Women's sexuality resists definitionBy Erin Riedel

    Shortly after my BDSM column appeared, I received an e-mail from a concerned reader who believes that my column establishes an expectation for sex in relationships between college students, which can be harmful for everyone involved. I took his comments to heart. As a feminist, I believe that women and men should be able to express their sexuality in whatever manner they desire, and this includes the option to abstain from sexual activity, for whatever reason and period of time they choose. My column is addressed to people who are either engaging in sexual activities or are interested in reading about them.
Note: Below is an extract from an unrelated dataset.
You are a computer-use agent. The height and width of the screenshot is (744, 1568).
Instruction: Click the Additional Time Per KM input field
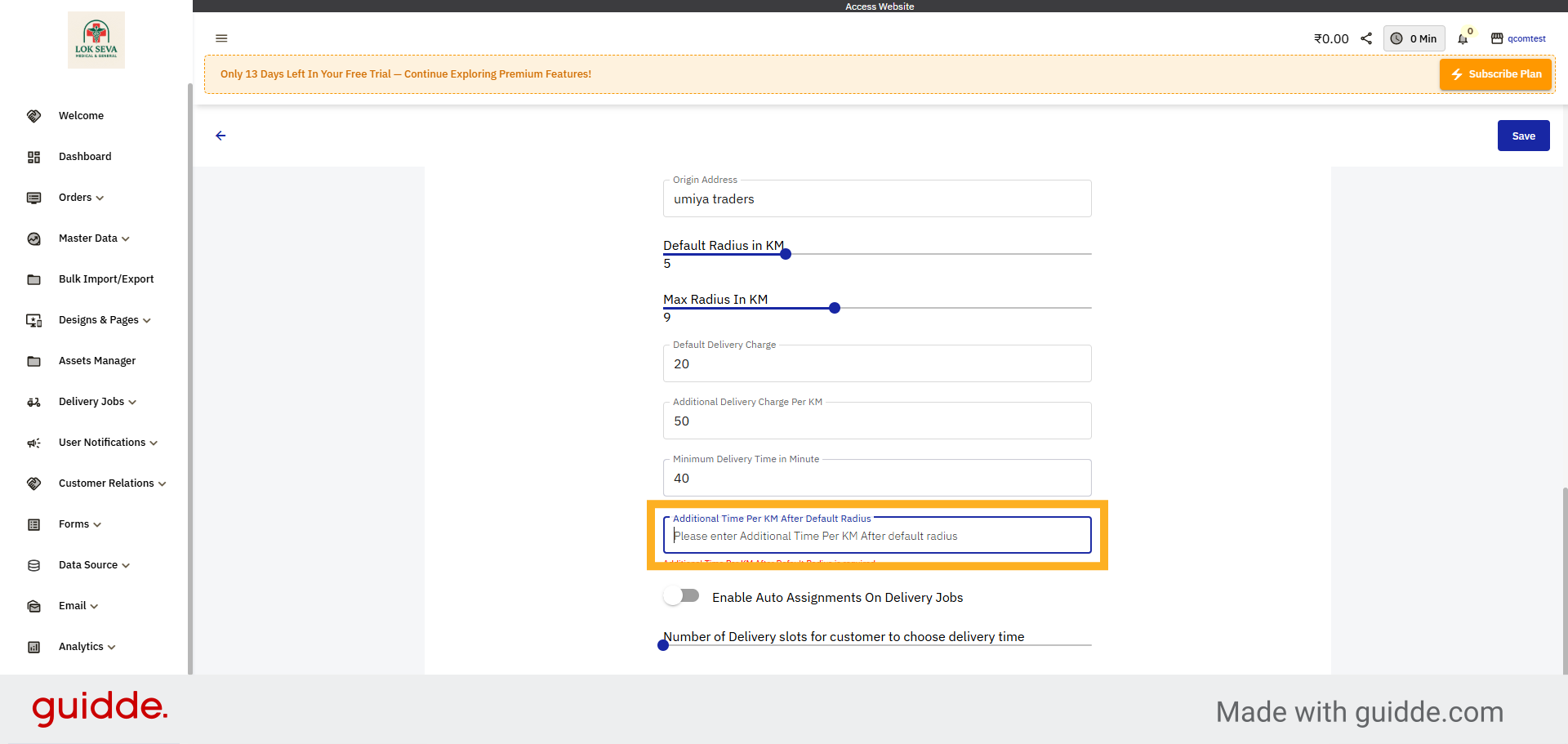click(x=876, y=535)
Though it is not my intention to pressure anyone to be sexually active or to establish such activity as the norm, I am aware that I am contributing to a culture that is chock-full of mixed messages about sex, particularly toward women. If you don’t have sex, you’re uptight, a prude or a religious nut. Have sex too soon, too often, or with too many people, and you’re a slut.
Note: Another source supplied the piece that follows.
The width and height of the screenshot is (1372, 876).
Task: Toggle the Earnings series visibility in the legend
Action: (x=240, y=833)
This is a point that was driven home for me this week while reading “Memoirs of an Ex-Prom Queen” by Alix Kates Shulman for my Reading Second Wave Feminism class. Throughout the novel we follow Sasha, the protagonist, through a long series of sexual experiences that leave her feeling more confused than satisfied or loved.

Though Sasha was having these experiences in the 1950s and 1960s, I was struck by how little has changed. Women remain, as Sasha says, damned if you do and damned if you don’t. While I want to be careful not to stereotype men, I’d venture to say that most women have had at least one experience of being pressured to go further sexually than they were comfortable with. In the best cases this results in a pouty, frustrated date, and in the worst cases, date rape. But conversely, don’t you dare want sex as much as he does! You might be as hot and ready as he is on the first date, but if you sleep with him you can forget about hearing from him again.
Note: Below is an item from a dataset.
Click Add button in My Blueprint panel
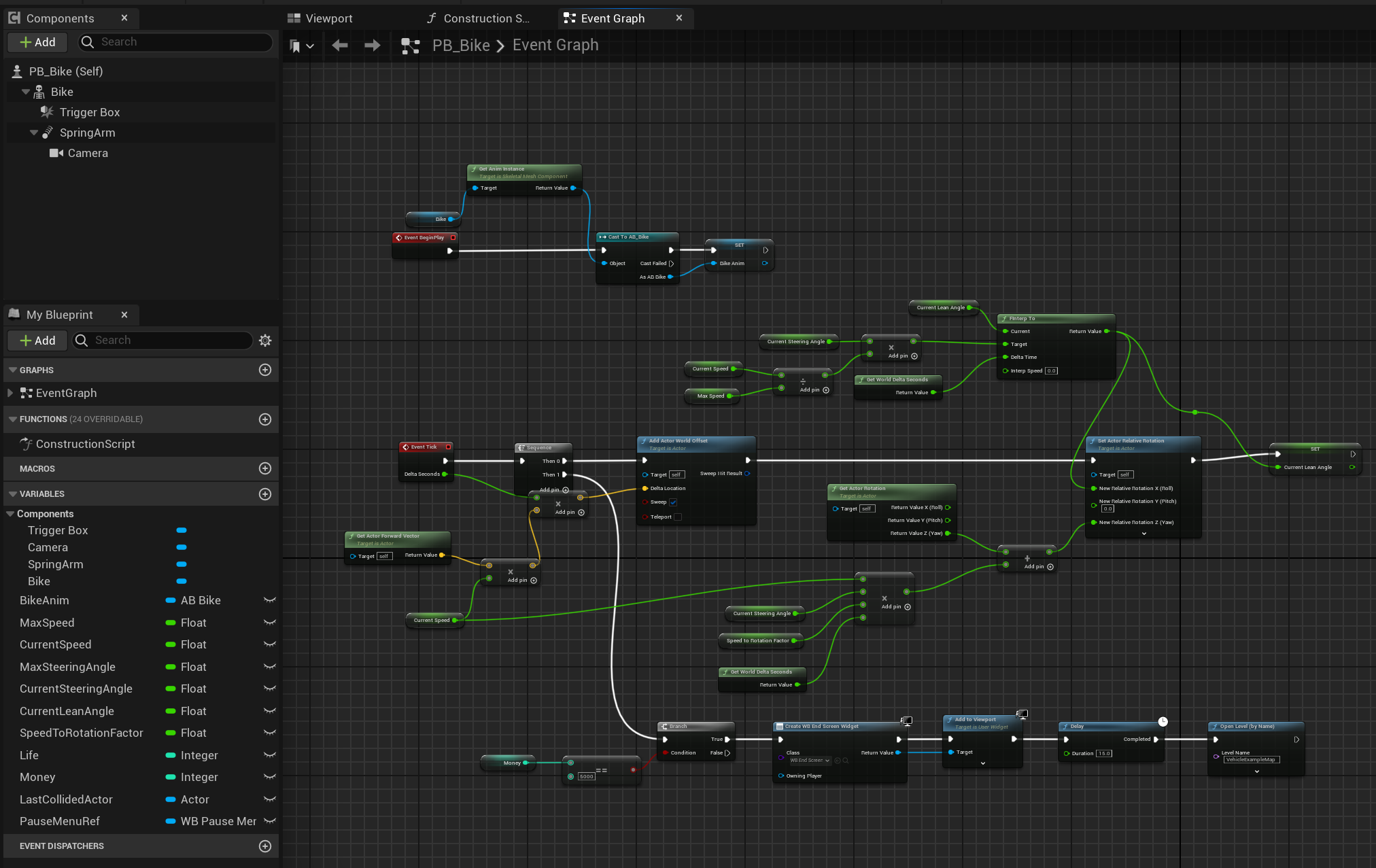pos(37,341)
All of this produces a confusing maze of sexual expectations for women to wander through. We agonize over how long we should wait before we sleep with someone, while men can be ready for sex at any point in a relationship without repercussion. We keep careful track of how many partners we’ve had, trying to strike a balance between woefully inexperienced and “easy.” We are made to feel old-fashioned or like we’re “teases” if we don’t want to have sex. And until the culture changes, we are going to continue to be trapped by these expectations in which the “right” decision is so narrowly defined.

And how do we change culture? Slowly, and with great difficulty. But I believe that the first step is for women to reflect on themselves and decide what they want. Sometimes this is a matter of saying, “If I’m hot for a guy on the first date I’m going to sleep with him, and if he doesn’t respect me, to hell with him!” And other times this is a decision to abstain from sex, until marriage or indefinitely.

Women must make sexual decisions on their own terms, not based on what is expected of them by society or by individual men. Women must also accept and respect the sexual decisions of other women, whether or not they personally agree with them.

Only when we resist outside attempts at defining our sexuality will we begin to change culture in a way that will allow women to be accepted for who and what they are as sexual beings, whoever they may be.